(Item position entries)
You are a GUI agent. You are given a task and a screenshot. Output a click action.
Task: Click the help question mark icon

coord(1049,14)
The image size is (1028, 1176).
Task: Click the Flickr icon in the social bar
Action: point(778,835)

* Task requirements *
Which lines of the material contain the word "icon"? Select each one and copy it out.

* Response *
Task: Click the help question mark icon
Task: Click the Flickr icon in the social bar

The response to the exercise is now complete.